(STATED EXERCISE A):
Copy everything from the entries line that contains "1112x957 pixels." down to the end of the entries.
◇ ◇ ◇
When chocolate magnate Edward Cadbury funded the acquisition of some 3,000 Middle Eastern manuscripts in the 1920s, he did so in the hope that it would turn Birmingham into a global focal point for religious research.
Some 90 years later, the Quaker philanthropist’s aspirations have been realised in spectacular fashion in the form of four pages of the Koran in early Arabic script which have sparked fierce debate over whether they could rewrite the founding story of Islam.
Leading Oxford academics this week said carbon dating of the parchment, which suggested it dated from between 568-645 AD, may change our understanding of the way in which Islam’s holy book was compiled.
But the assertion that the document, kept at Birmingham University, is part of one of the world’s oldest Korans – and could possibly date from the early years of the Prophet Mohamed’s life, which is generally thought to have been between 570 to 632 – is strongly disputed by other scholars.
◇ ◇ ◇
(STATED EXERCISE B):
List every number written in digits in the passage on the Birmingham Koran pages, in order of appearance. Treat a hyphenated range as one item.
◇ ◇ ◇
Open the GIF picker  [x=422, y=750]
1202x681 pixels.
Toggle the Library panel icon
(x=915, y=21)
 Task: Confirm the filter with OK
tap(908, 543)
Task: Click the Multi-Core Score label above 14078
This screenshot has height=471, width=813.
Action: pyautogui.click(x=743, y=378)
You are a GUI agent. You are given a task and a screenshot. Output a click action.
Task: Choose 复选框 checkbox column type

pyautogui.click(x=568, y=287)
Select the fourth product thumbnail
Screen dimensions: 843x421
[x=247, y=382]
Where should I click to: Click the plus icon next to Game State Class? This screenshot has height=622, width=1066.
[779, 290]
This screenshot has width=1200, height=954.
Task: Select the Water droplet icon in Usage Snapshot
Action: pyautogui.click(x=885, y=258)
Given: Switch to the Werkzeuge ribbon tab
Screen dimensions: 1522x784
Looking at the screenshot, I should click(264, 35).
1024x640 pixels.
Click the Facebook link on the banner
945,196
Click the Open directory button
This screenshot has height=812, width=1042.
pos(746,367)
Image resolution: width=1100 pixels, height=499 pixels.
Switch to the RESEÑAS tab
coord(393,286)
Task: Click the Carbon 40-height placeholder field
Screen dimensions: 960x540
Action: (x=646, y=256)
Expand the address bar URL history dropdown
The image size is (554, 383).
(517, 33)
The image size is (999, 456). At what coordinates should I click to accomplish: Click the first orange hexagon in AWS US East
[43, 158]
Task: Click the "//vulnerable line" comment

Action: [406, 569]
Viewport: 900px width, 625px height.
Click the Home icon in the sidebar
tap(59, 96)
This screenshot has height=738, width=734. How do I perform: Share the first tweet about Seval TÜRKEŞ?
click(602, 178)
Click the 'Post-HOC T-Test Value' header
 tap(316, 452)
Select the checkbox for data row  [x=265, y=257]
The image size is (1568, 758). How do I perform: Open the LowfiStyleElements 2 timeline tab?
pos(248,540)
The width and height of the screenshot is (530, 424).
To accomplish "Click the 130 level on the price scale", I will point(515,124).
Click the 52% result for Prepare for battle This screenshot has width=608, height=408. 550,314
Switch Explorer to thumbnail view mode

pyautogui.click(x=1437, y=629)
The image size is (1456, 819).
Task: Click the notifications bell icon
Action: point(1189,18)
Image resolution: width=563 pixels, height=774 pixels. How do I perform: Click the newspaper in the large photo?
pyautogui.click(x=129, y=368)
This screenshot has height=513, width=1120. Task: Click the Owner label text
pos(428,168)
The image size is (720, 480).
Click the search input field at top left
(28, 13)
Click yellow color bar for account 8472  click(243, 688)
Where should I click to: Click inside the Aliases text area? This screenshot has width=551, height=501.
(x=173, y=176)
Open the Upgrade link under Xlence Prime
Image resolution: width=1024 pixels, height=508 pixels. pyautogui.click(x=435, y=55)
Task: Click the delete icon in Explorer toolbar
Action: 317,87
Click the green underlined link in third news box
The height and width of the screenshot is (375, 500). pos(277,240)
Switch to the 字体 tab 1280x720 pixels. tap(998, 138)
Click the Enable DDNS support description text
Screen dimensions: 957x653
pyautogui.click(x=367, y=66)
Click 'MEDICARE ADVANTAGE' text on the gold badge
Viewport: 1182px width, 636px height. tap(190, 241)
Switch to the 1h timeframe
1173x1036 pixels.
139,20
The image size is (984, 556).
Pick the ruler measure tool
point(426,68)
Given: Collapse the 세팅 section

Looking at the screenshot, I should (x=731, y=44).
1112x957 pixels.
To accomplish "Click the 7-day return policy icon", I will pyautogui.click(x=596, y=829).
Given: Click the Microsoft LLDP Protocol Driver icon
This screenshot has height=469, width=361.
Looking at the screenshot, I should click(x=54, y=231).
◇ ◇ ◇
(FINISHED ANSWER A):
1112x957 pixels.
To accomplish "Click the 7-day return policy icon", I will pyautogui.click(x=596, y=829).
Given: Click the Microsoft LLDP Protocol Driver icon
This screenshot has height=469, width=361.
Looking at the screenshot, I should click(x=54, y=231).

(FINISHED ANSWER B):
3,000
1920s
90
568-645
570
632